The admission was included in the Sands’ annual regulatory report published by the commission on Friday, in which the Sands reported that “there were likely violations of the books and records and internal controls provisions” of the Foreign Corrupt Practices Act.
The Times noted that the above disclosure came while investigations by both the Securities and Exchange Commission and the Department of Justice and the Federal Bureau are investigating the company’s business activities in China.
This is the first time the Sands has publicly acknowledged possible wrongdoing. Ron Reese, a spokesman for the Sands, declined to comment on the Times’ report.
Federal investigators started paying attention to the Sands’ business in China after a 2010 wrongful-termination lawsuit filed by Steven C. Jacobs, the Sands’ former president of the company’s operations in Macau.

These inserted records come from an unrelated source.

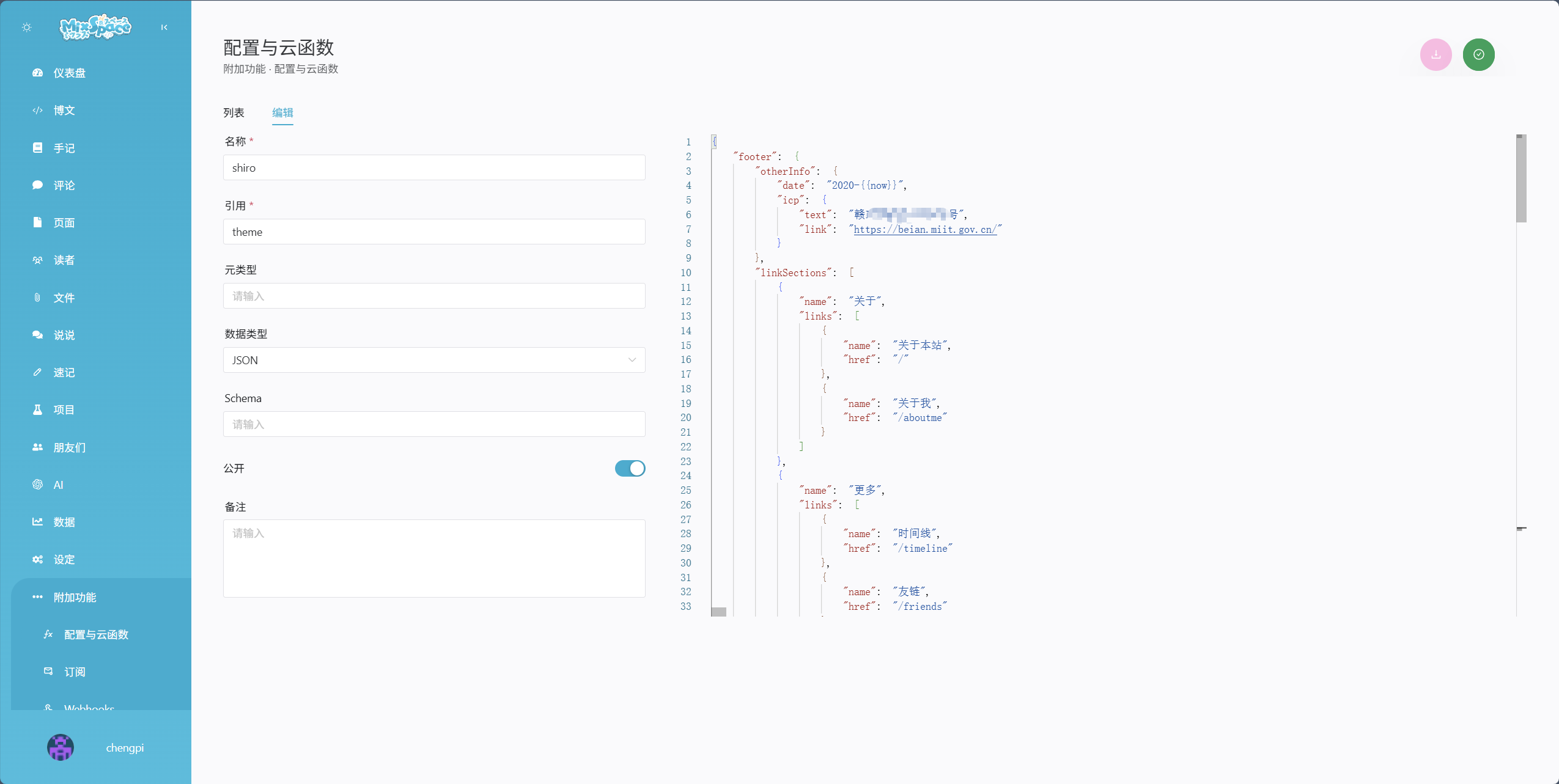Switch to the 列表 tab

pos(234,112)
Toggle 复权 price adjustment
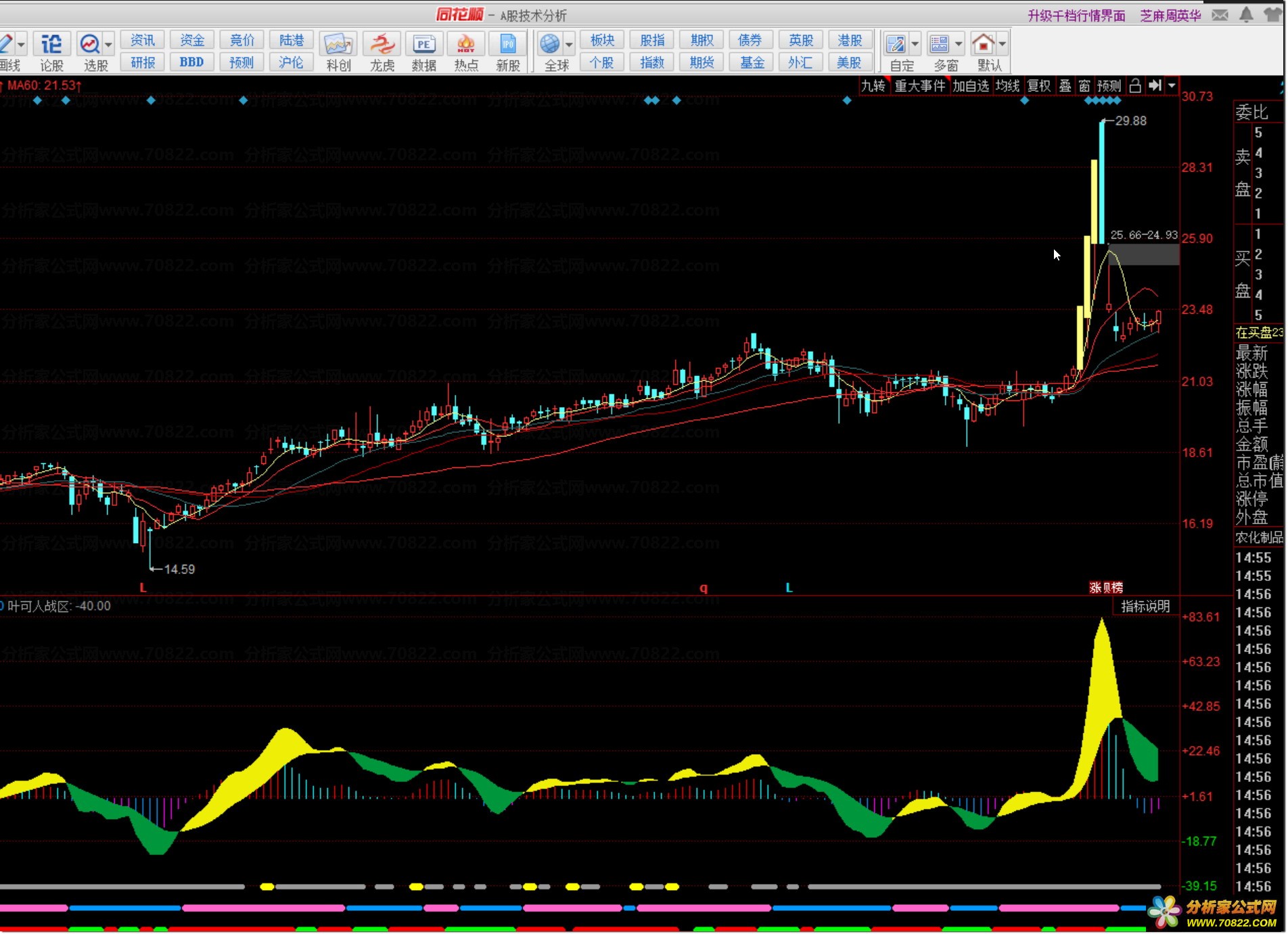This screenshot has height=934, width=1288. pos(1039,86)
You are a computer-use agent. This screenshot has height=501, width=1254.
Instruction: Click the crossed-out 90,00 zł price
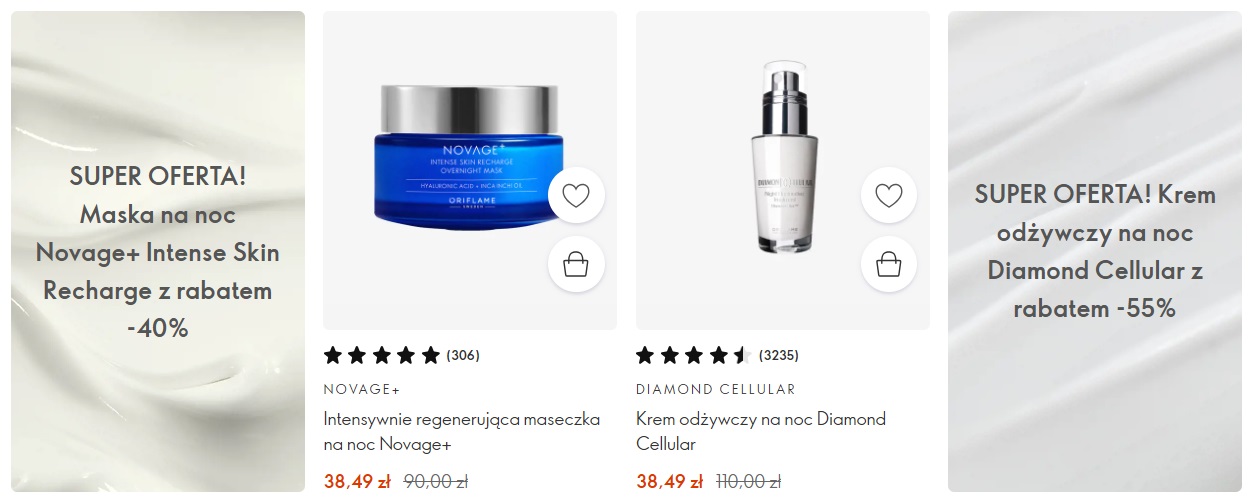pyautogui.click(x=435, y=482)
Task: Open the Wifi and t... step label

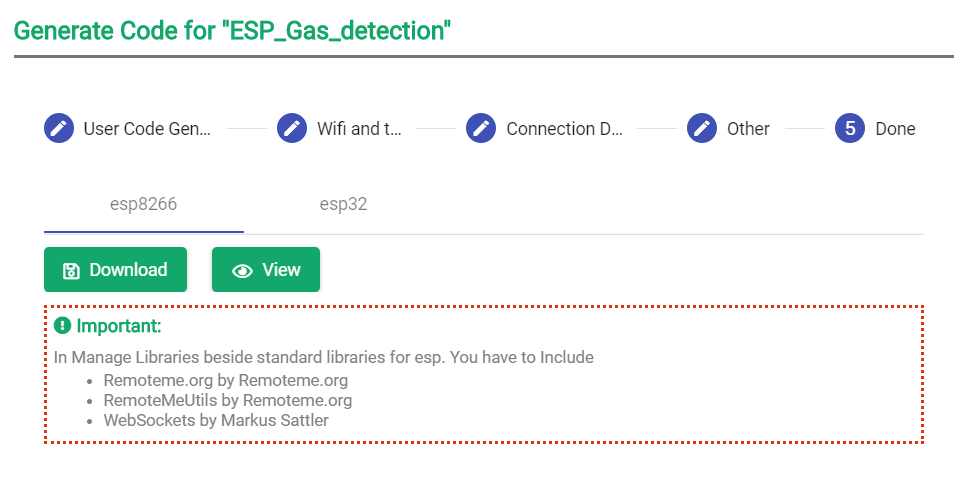Action: coord(359,129)
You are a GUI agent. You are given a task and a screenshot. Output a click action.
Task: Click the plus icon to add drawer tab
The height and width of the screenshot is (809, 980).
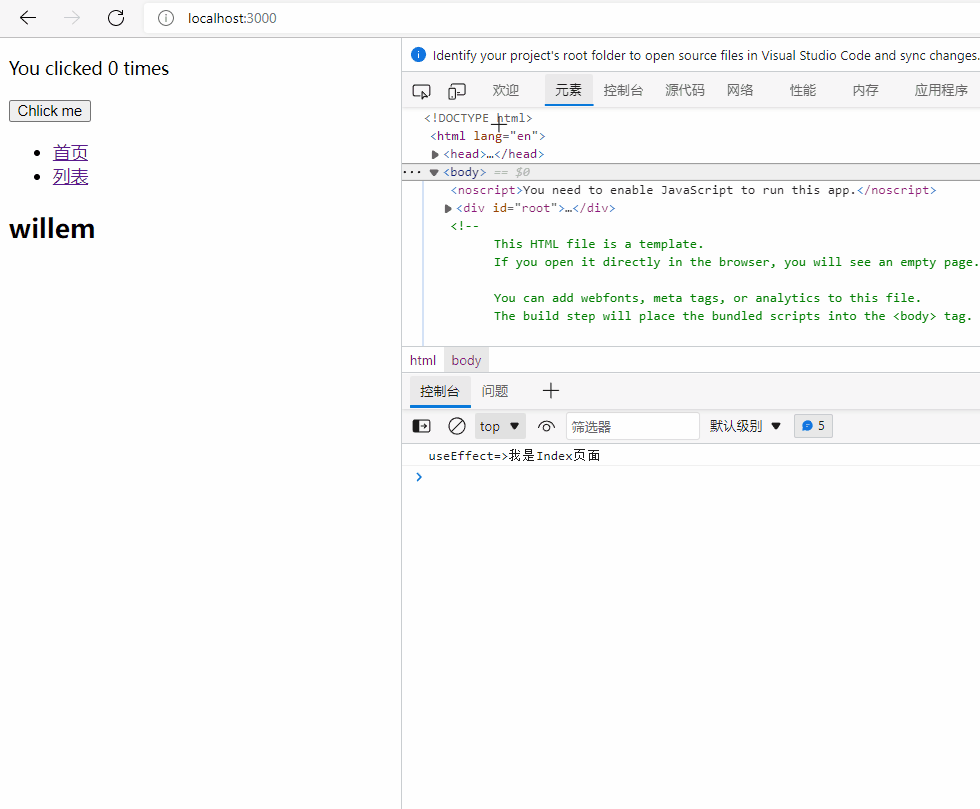click(550, 391)
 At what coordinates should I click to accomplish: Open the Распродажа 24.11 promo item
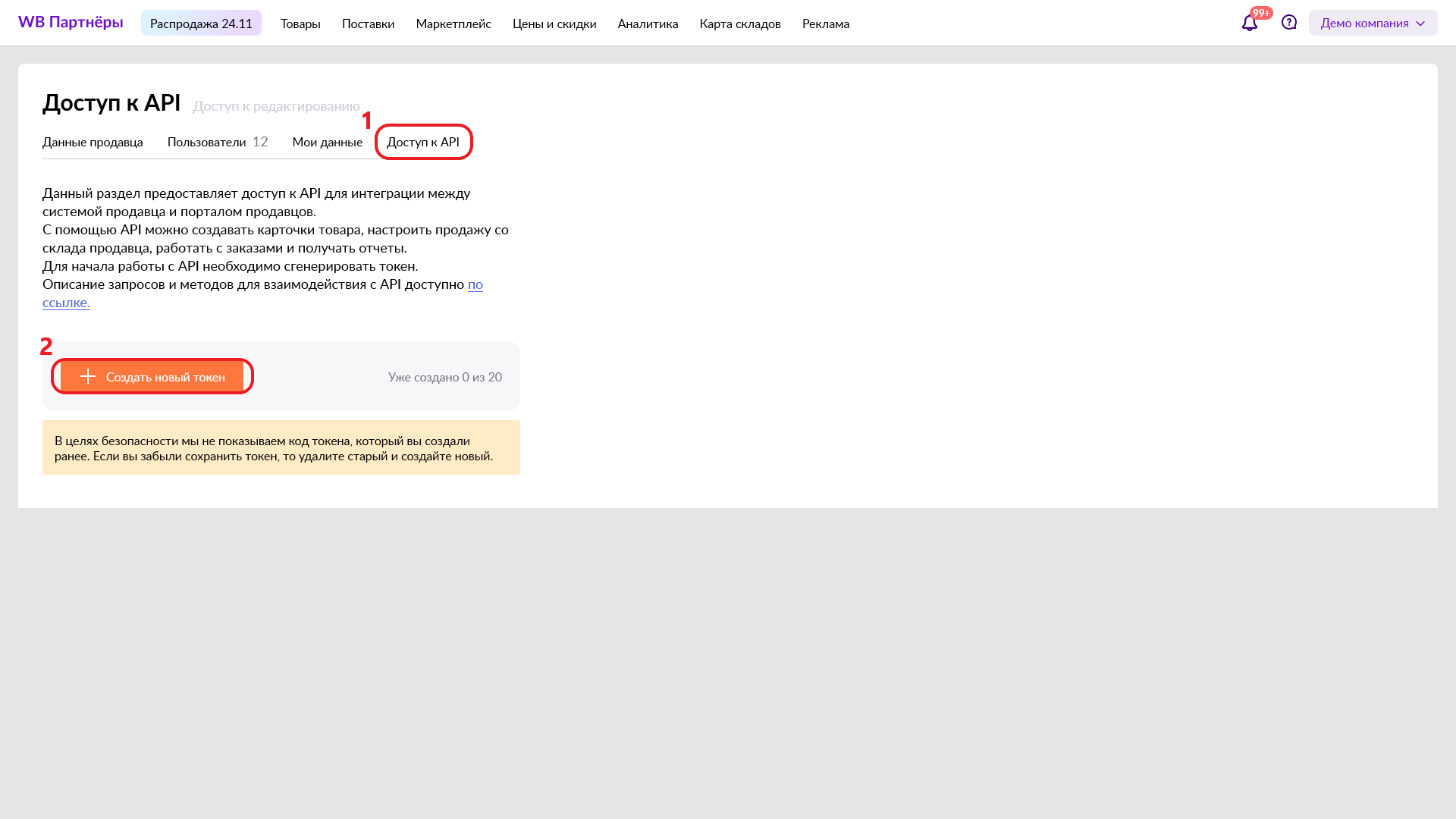pyautogui.click(x=201, y=24)
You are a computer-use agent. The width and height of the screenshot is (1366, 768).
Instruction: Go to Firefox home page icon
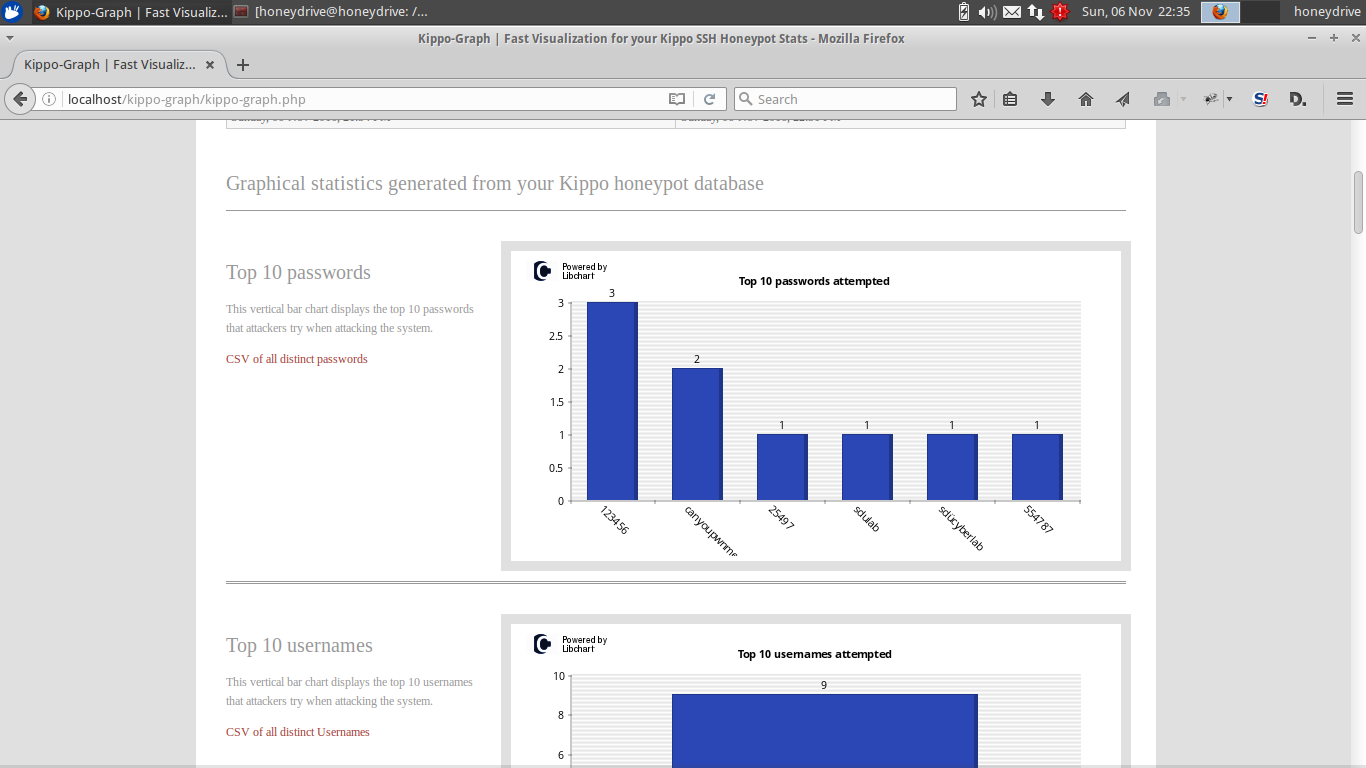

Jacobs accused the Sands of turning a blind eye toward Chinese organized crime figures operating in its casinos.
According to the Times, Chinese authorities have fined some Sands subsidiaries more than a million dollars for using unreported money for business purposes.
Sheldon Adelson’s Macau operation has made him one of the richest people in the world, with a fortune that stands, according to Forbes, at just under $25 billion.
Adelson is a personal friend of Prime Minister Benjamin Netanyahu, and his Hebrew daily Israel Hayom frequently runs articles supporting the PM.